Dutch clients of transgender healthcare regularly face incorrect assumptions from healthcare professionals. We offer you a better model, that gives people more room for implementing their gender in their own way. Using the Gender Cloud and implementing Informed Consent will help.
1. Gender Cloud
Gender is not binary
Gender is not a continuum(*)
Gender fluidity exists
Gender is personal
Is not a complete model: some people do not want to be part of a cloud
(*)Paul Vennix Travestie in Nederland en Vlaanderen, 1997
Click here for more information about the Gender Cloud
2. Subsets of the Gender Cloud
• For example: “Gender identity = male?” and “Need hormones?"
• Each combination of two questions make at least four groups of people
• Example: what type of hormones?

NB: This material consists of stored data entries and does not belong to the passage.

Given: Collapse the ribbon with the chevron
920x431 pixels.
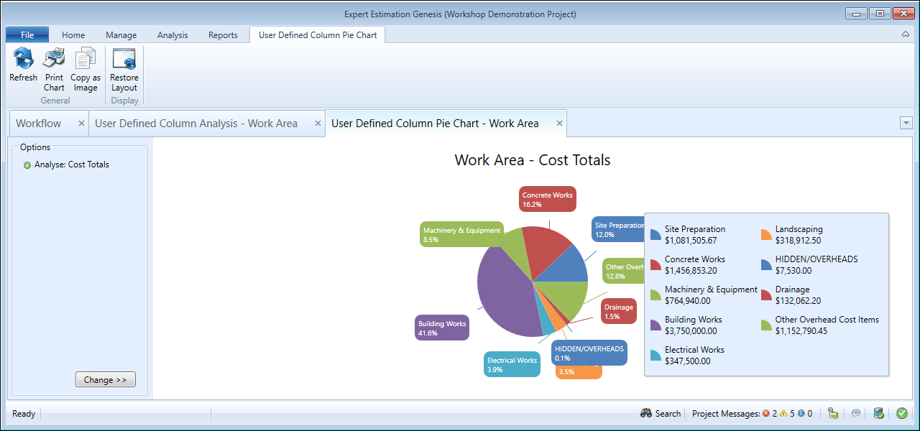Looking at the screenshot, I should pos(905,34).
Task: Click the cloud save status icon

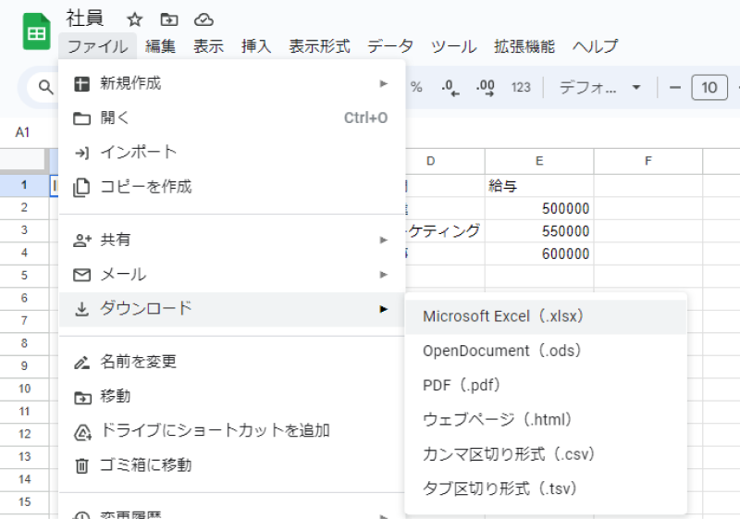Action: (x=204, y=19)
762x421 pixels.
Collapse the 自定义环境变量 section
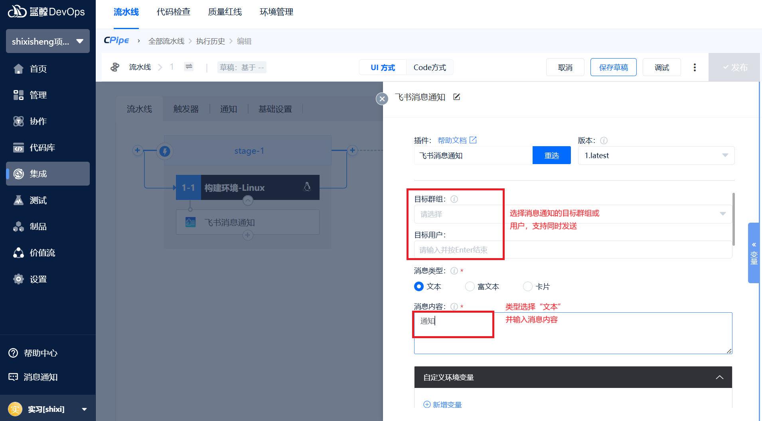(x=719, y=377)
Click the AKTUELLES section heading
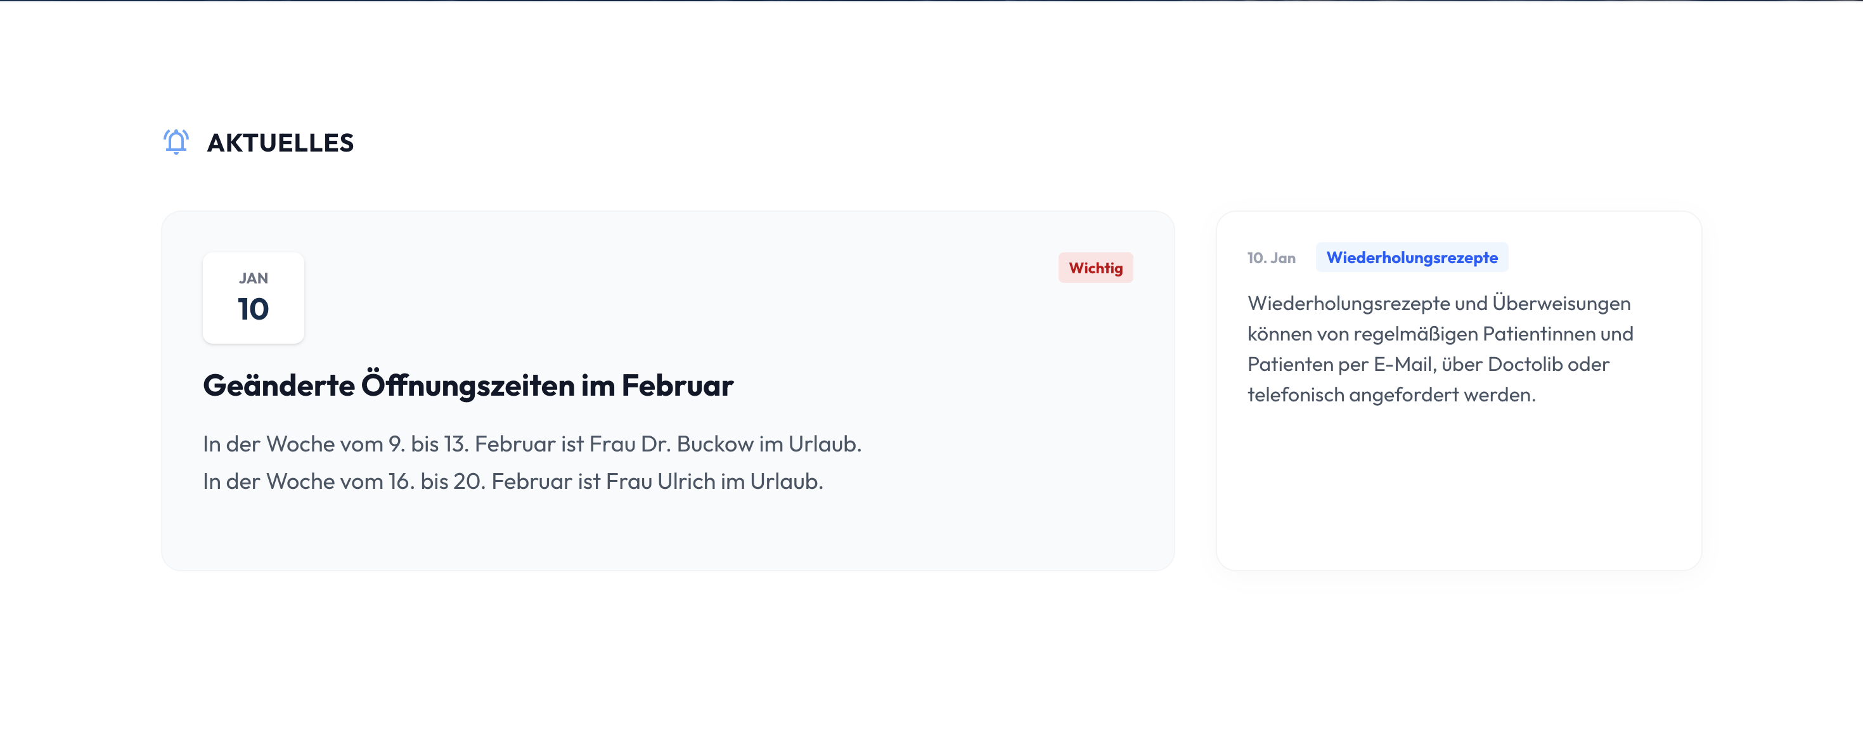The image size is (1863, 740). [x=280, y=143]
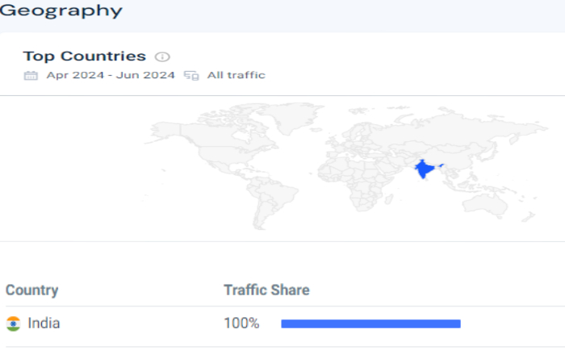
Task: Select the India country name link
Action: point(44,323)

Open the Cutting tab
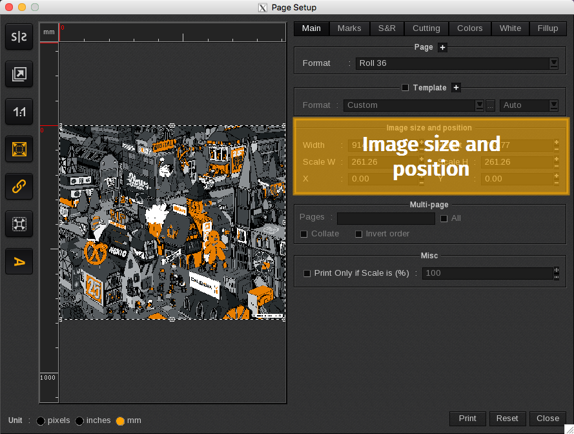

What brand?
Click here for more information about subsets of the gender cloud.
3. Health model
Think about the subsets:
• How can specialists be sure that the criteria and assessments they use are right?
• How does the MHP know that what (s)he offers fits to what transgender people search for?
• Do we need a teacher or do we need a coach?
• Not all of us need a coach
• Nearly none of us need a teacher!
Click here for more information about the health model.
4. Current assessments and treatment...
...are based on two assumptions:
1) Gender Expression (how does one look) =
Gender Role (how does one behave) =
Gender Identity (how does one feel) =
Desired Body Parts (shape of one's body)
2) Gender Dysphoria: does one suffer?
Click here for more information about current assessments and treatment.
5. Better assumption: body parts do not have to be aligned with gender identity or -expression
• Woman, born male, living as a female for more than 15 years, no need for hormones/surgery
• Man, born male, need for vagina (no need for hormones or Real Life Experience)
The assumptions of DSM5 and WPATH SoC are incorrect: people do not get the help they need
Click here for more information about alignment of body parts with gender identity or gender expression.
6. Gender Dysphoria vs Being Transgender
The Free Dictionary(*) about dysphoria:
- An emotional state characterized by anxiety, depression, or unease.
- (Psychiatry) a feeling of being ill at ease
- A state of anxiety or restlessness.
- A state or mood of dissatisfaction, restlessness, or anxiety
- Abnormal depression and discontent
See Gender Cloud: there are transgender people who do need care, but who are not dysphoric.
- Dysphoria can arise when specialists wait too long before treatment starts
- Waiting for visible dysphoria is cruel: people have to wait too long before they get help
Click here for more information about Gender Dysphoria vs Being Transgender
7. Response of specialists in the Netherlands
Many of us talked with their specialists about these ideas. The protocols of the genderteams in the Netherlands have not changed as far as we can see.
Click here for more information about response of specialists in the Netherlands.
8. Full Prior Informed Consent
The only solution that allows for being different and being able to get the help that is needed is Full Prior Informed Consent.